WORK REQUIRED: Give as output the line that contains "Open the html_url", followed by every remaining line of the entries, unchanged and with nothing added.

(Stored records)
---

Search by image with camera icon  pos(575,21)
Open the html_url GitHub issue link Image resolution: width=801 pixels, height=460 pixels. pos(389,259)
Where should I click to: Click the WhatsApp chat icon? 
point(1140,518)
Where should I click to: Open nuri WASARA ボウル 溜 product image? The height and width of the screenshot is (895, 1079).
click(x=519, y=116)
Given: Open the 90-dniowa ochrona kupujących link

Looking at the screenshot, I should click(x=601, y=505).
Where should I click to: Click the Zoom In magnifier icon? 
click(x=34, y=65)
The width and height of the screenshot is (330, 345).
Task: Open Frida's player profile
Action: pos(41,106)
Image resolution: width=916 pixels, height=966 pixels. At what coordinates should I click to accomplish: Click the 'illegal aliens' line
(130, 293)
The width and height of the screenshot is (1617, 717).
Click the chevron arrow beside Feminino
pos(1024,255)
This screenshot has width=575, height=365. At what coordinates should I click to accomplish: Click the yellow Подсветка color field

---

SOLUTION FOR THIS PROBLEM:
Open the html_url GitHub issue link Image resolution: width=801 pixels, height=460 pixels. pos(389,259)
Where should I click to: Click the WhatsApp chat icon? 
point(1140,518)
Where should I click to: Open nuri WASARA ボウル 溜 product image? The height and width of the screenshot is (895, 1079).
click(x=519, y=116)
Given: Open the 90-dniowa ochrona kupujących link

Looking at the screenshot, I should click(x=601, y=505).
Where should I click to: Click the Zoom In magnifier icon? 
click(x=34, y=65)
The width and height of the screenshot is (330, 345).
Task: Open Frida's player profile
Action: pos(41,106)
Image resolution: width=916 pixels, height=966 pixels. At what coordinates should I click to accomplish: Click the 'illegal aliens' line
(130, 293)
The width and height of the screenshot is (1617, 717).
Click the chevron arrow beside Feminino
pos(1024,255)
This screenshot has width=575, height=365. At what coordinates should I click to accomplish: Click the yellow Подсветка color field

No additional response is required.